Deficits aren’t necessarily bad (or good) though. If we’re buying more stuff from other parts of the world, that means, logically, that our money is getting sent out into the world. And foreign investors in turn may then pour that money back into the U.S., in the form of investments in real estate and the financial markets.
Digital demands
The document has some objectives for digital products like software, music, video and e-books that weren’t originally in the 1994 agreement. It asks for no custom duties on them, the non-discriminatory treatment of products transmitted electronically, and rules “to prevent governments from mandating the disclosure of computer source code.”
One of the key architects of NAFTA, former U.S. Ambassador Carla Hills, has told us that the agreement needed a major upgrade to address the digital age.
“You know, we negotiated the terms of the NAFTA in the early ’90s. You didn’t have a cell phone. I didn’t have a cell phone. We didn’t talk about digital trade flows. I think we need to deal with those issues and make it even stronger,” Hills said.

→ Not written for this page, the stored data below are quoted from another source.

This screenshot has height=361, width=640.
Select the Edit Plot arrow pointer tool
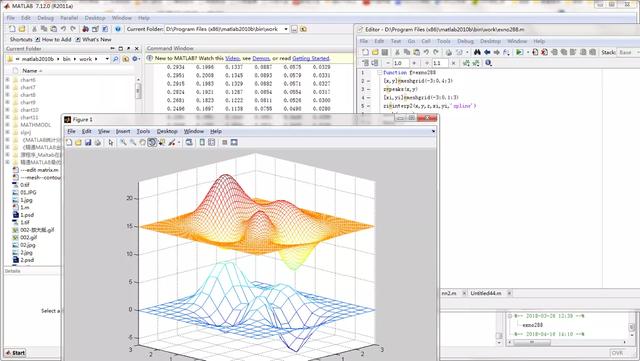pyautogui.click(x=111, y=143)
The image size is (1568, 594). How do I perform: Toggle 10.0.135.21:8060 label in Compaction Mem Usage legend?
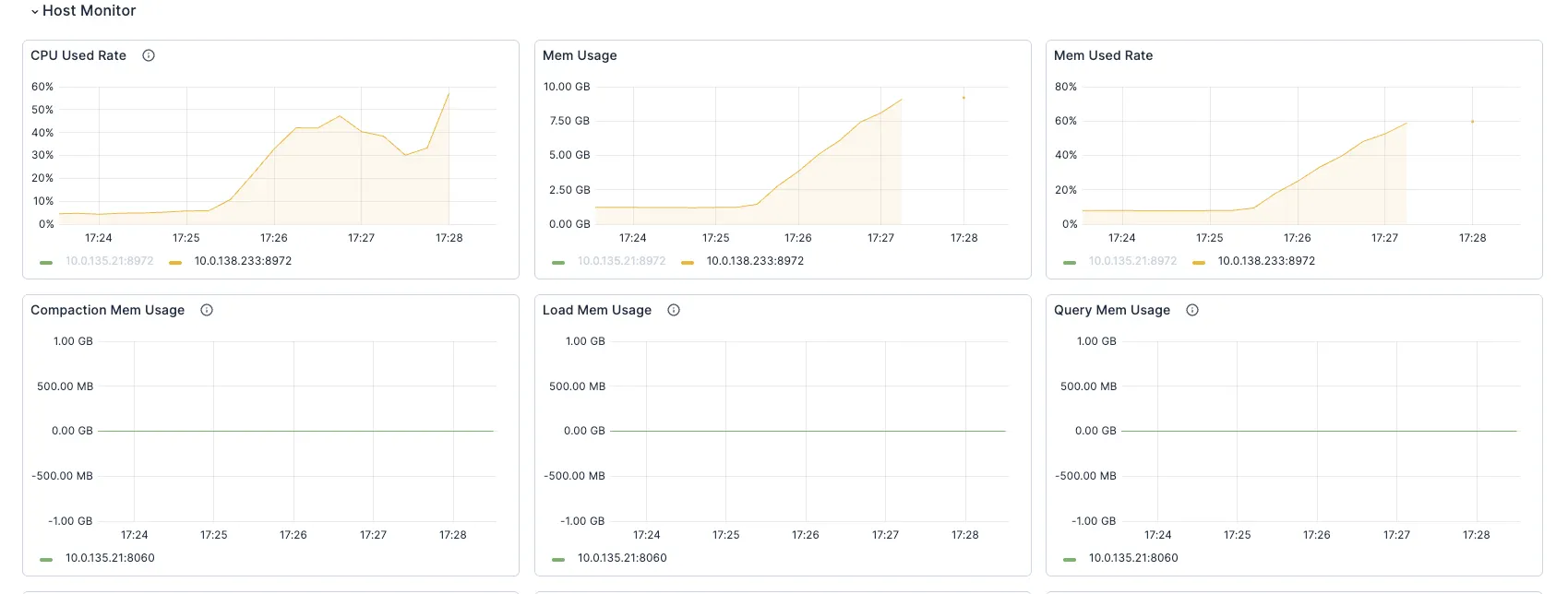pos(110,558)
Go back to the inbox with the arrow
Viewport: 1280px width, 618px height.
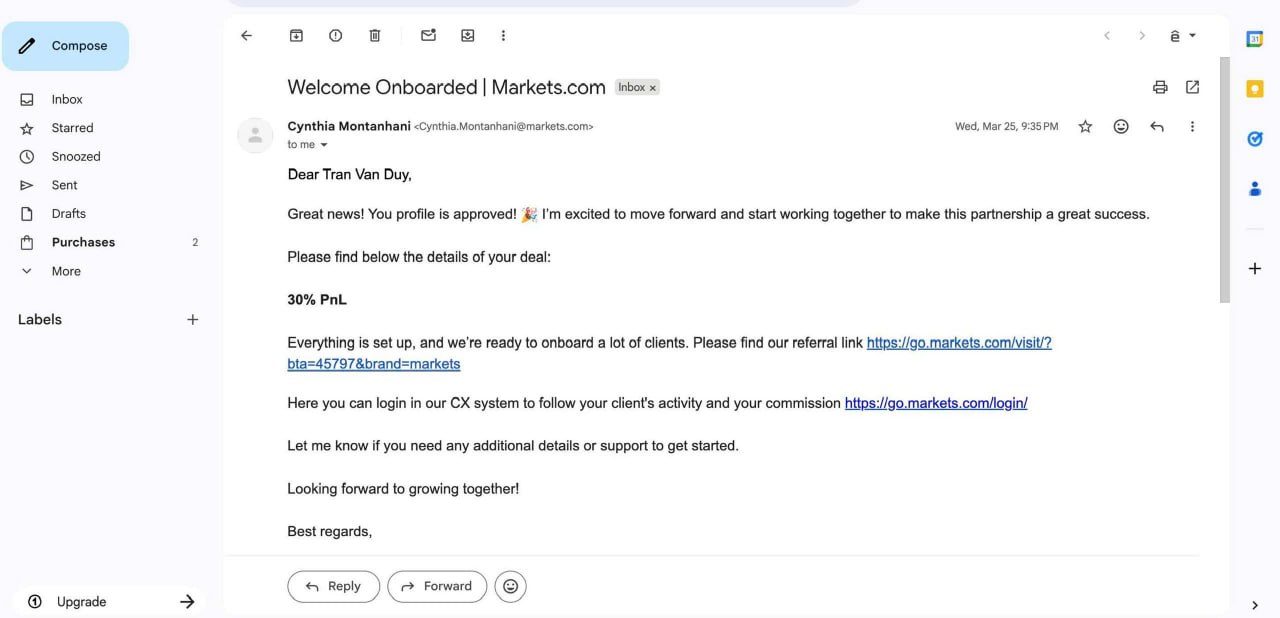point(246,36)
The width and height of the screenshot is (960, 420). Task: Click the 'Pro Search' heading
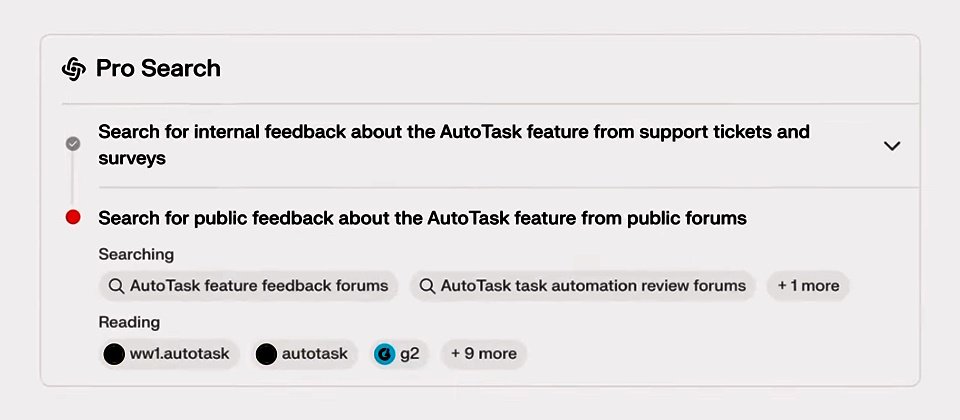coord(158,69)
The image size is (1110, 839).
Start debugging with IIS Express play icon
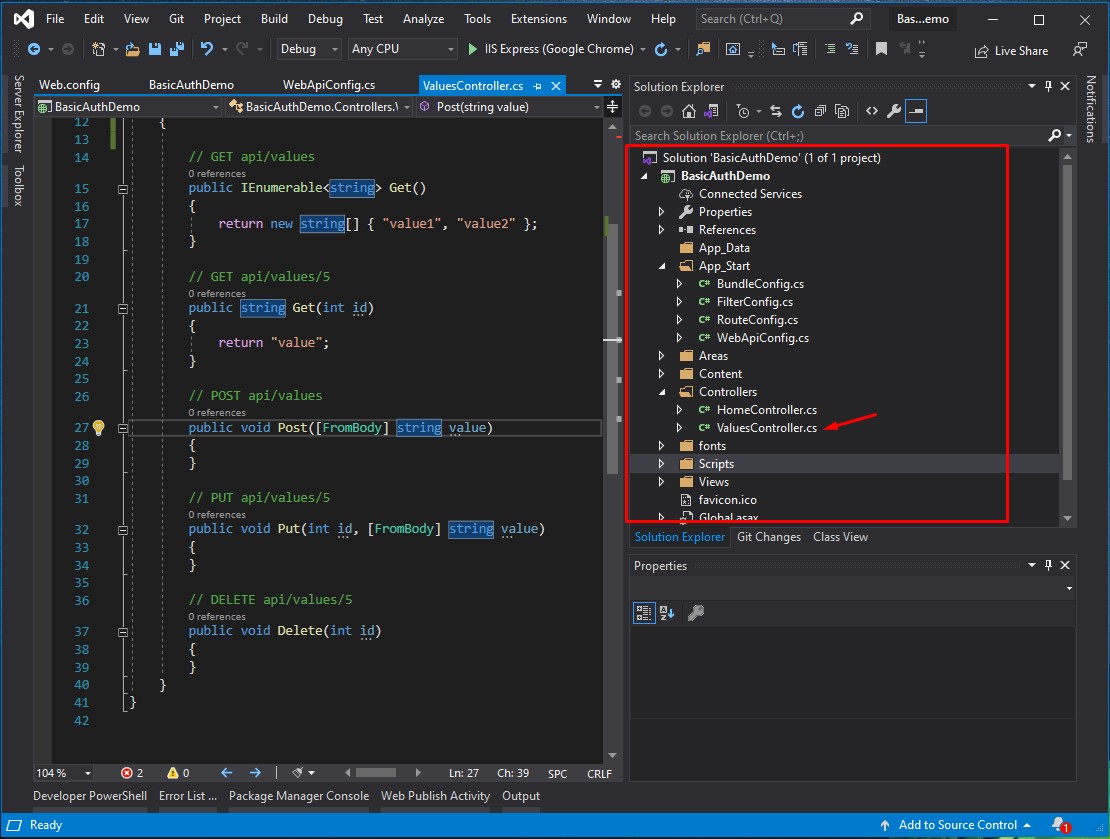pos(472,49)
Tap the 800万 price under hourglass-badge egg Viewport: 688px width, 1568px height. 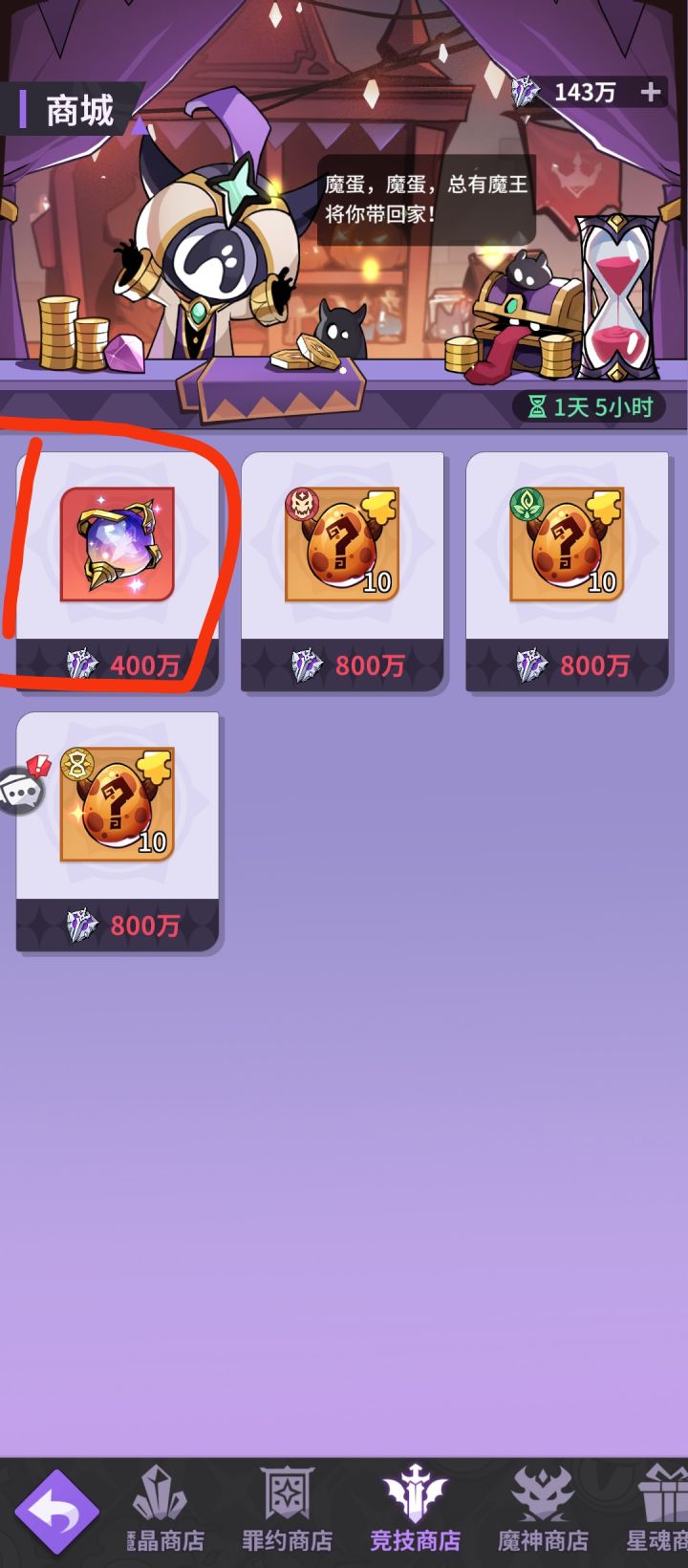tap(118, 926)
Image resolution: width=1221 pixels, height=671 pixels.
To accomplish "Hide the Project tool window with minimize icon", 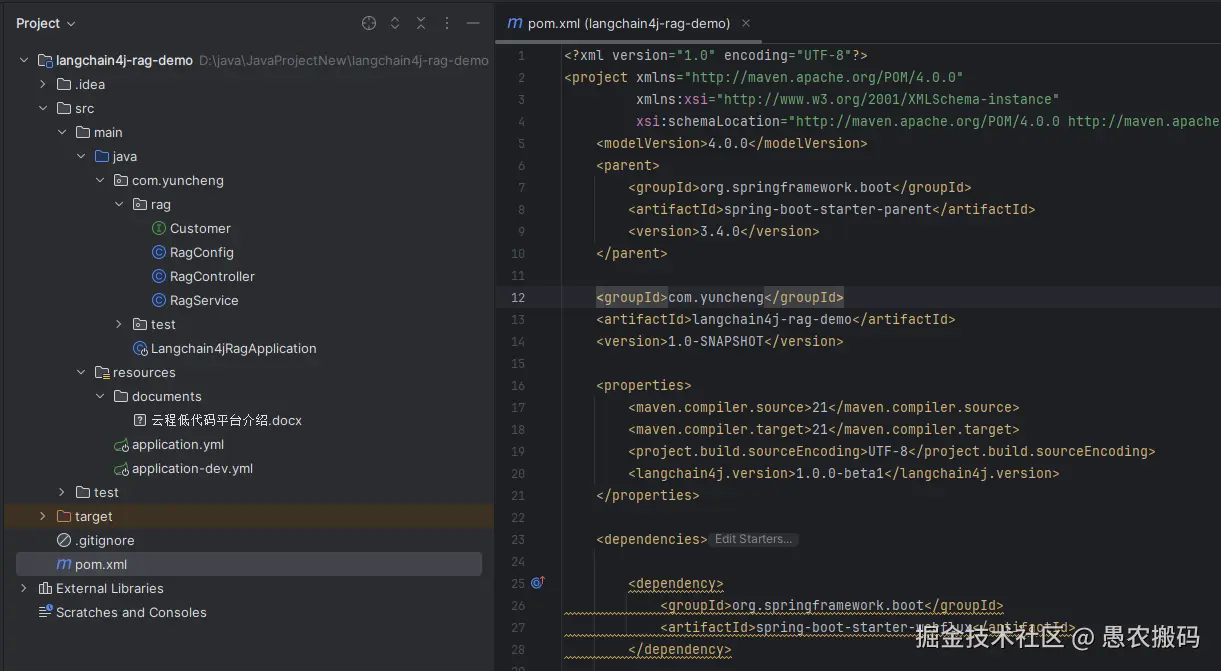I will (x=473, y=23).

Holding onto the agricultural industry
And some of these objectives actually call for no real change, really, in certain industries. The plan specifically tries to hold on to what farmers and ranchers got out of the deal. (Mexico and Canada account for over a quarter of U.S. farm exports.)
The Trump administration says it wants to “maintain existing reciprocal duty-free market access for agricultural goods.”
NAFTA has been very beneficial for U.S. agriculture, according to some experts. While interests like the dairy industry wants to see more trade barriers fall away, many agriculture groups hope Trump will leave well enough alone.
So far, Mexico and Canada have reacted to these renegotiation plans amicably. They’ve indicated they’re ready to sit down and start negotiating.